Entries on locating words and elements
## start

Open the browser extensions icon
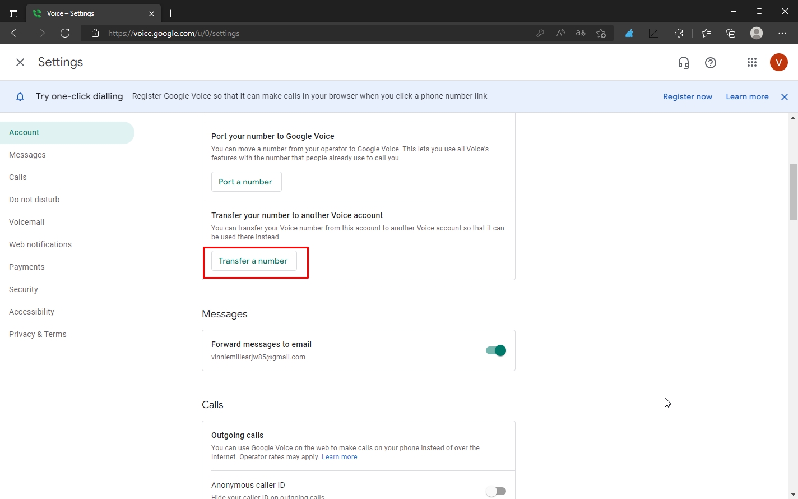 pyautogui.click(x=679, y=33)
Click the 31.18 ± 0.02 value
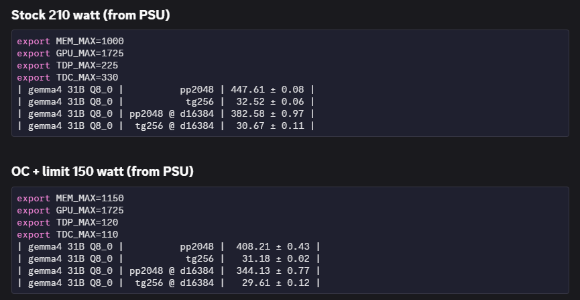 pyautogui.click(x=276, y=258)
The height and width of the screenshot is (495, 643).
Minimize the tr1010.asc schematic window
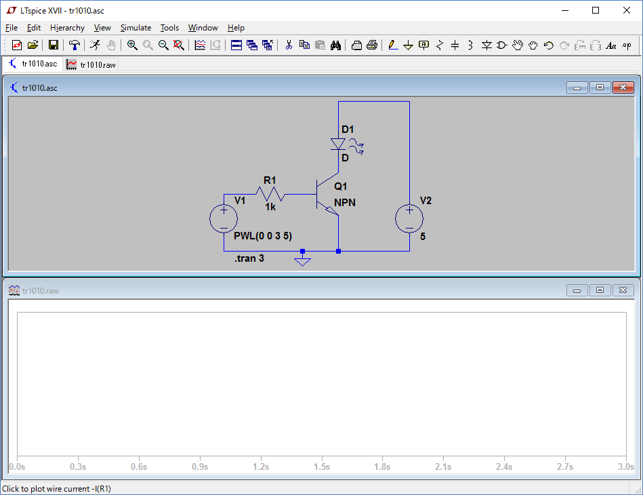click(577, 87)
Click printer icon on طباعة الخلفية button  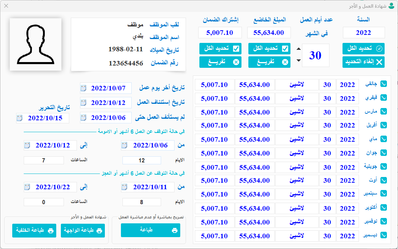(51, 231)
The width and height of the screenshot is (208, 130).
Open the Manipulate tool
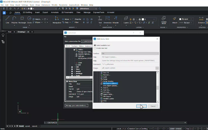tap(57, 19)
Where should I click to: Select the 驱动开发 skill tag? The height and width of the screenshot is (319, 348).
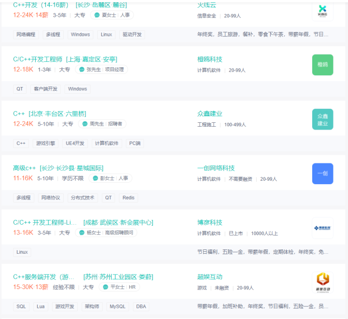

## end

> _Task to complete_
Gather each line of the items that contains the string "screenshot", copying those lines unchanged.

> _The reply_
The height and width of the screenshot is (495, 643).
The width and height of the screenshot is (208, 130).
Where should I click to: Select the 驱动开发 skill tag? The height and width of the screenshot is (319, 348).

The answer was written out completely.